Factor in some carefully-assembled B-movie album art; lyrics about sex, twilight and Texas; sidewinding Duane Eddy guitars ("Love In A Trashcan"); dreamily arctic harmonies ("Sleepwalking"); note-perfect 50s doo-wop stardust ("Here Comes Mary"); 12-string guitars and castanets and a spectral Elvis pastiche ("The Heavens"), and you couldn't ask for a more thorough compendium of stylishness.
But, fine as this is, and impeccable as the record collections, cheekbones and clobber of the people who created it are, you may be faintly underwhelmed. Maybe it's the loss of that feedback - a tactic that, as the brothers Reid knew, adds a nasty, sharp-fanged urgency to even the sweetest pop poison. Maybe it's the fact that, collectively, the echo-chamber atmosphere, the acoustic understatement and the gentle voices (and Sune Rose Wagner's voice is as pretty as Sharin Foo's, but not remotely charismatic or distinctive) sound a little meek, unless you turn it up to eleven and supply your own promo-video clichés.

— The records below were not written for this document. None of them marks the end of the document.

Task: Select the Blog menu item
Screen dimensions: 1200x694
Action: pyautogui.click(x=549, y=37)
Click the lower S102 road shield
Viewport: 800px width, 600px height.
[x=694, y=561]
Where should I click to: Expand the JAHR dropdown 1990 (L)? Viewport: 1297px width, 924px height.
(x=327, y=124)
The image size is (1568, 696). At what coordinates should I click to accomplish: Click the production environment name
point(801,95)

Driving rain. Neon. Motorcycles. Ominously attractive people with no fixed bedtimes or addresses. You know - in fact, we all know - the drill. And maybe it's the fact that "Pretty In Black"'s apt but predictable cover - The Angels' "My Boyfriend's Back" - adds only a teaspoon of squelching FX and almost no twist to the glorious original. Which makes The Raveonettes essentially a cover band: the coolest cover band ever, possibly, but a tribute act nonetheless.

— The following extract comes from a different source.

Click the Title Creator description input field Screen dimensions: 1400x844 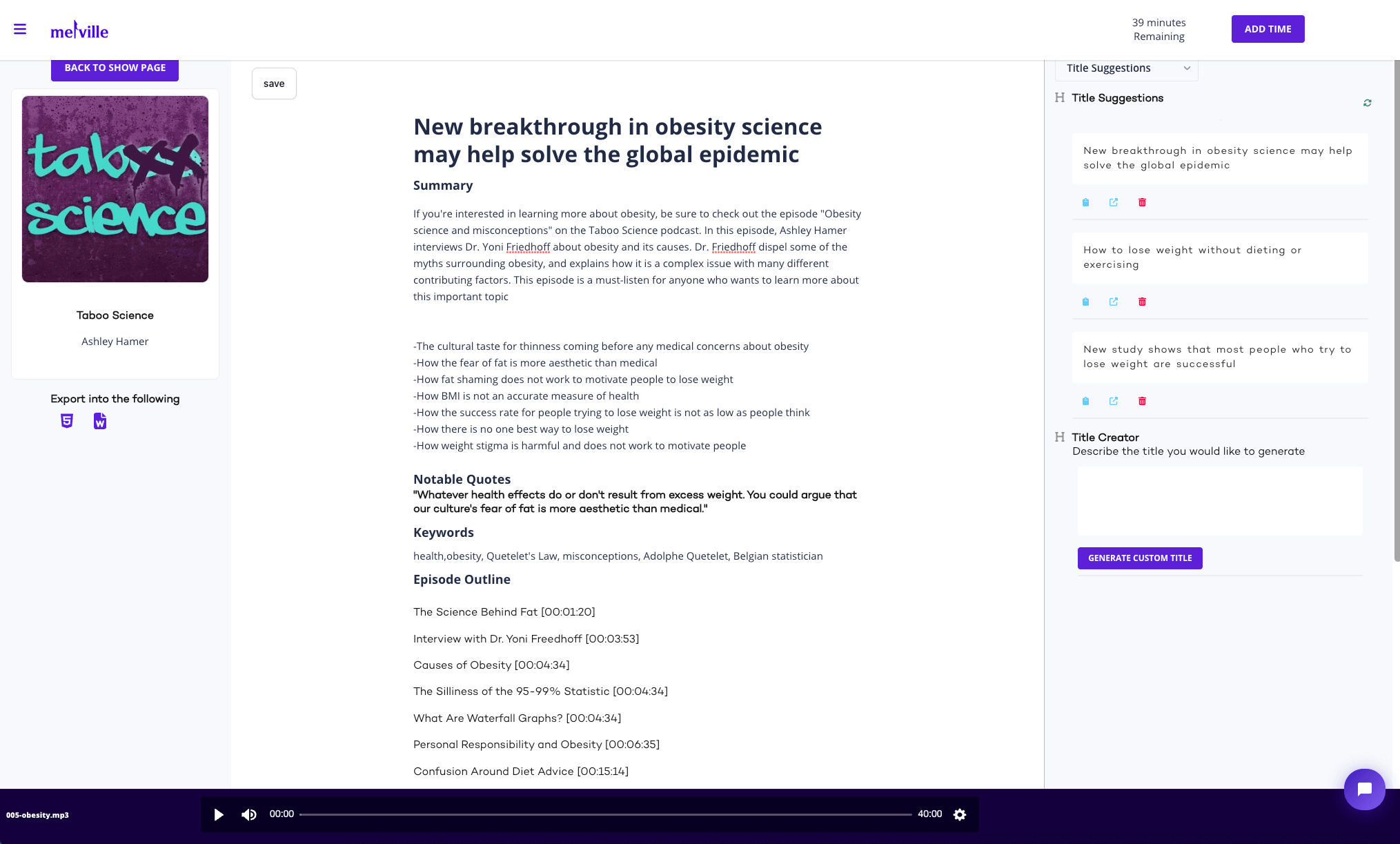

Ultimately, this suggests our Danish friends aren't so much Lars Von Trier as Wim Wenders and every other European cinema auteur in fatal, foreign thrall to an imaginary America. They're as leather-jacket hip as you like, hang battered Route 66 signs on the walls of their airy continental lofts, keep Harry Dean Stanton's number on speed dial and get all the outlaw/bad-girl details spot-on.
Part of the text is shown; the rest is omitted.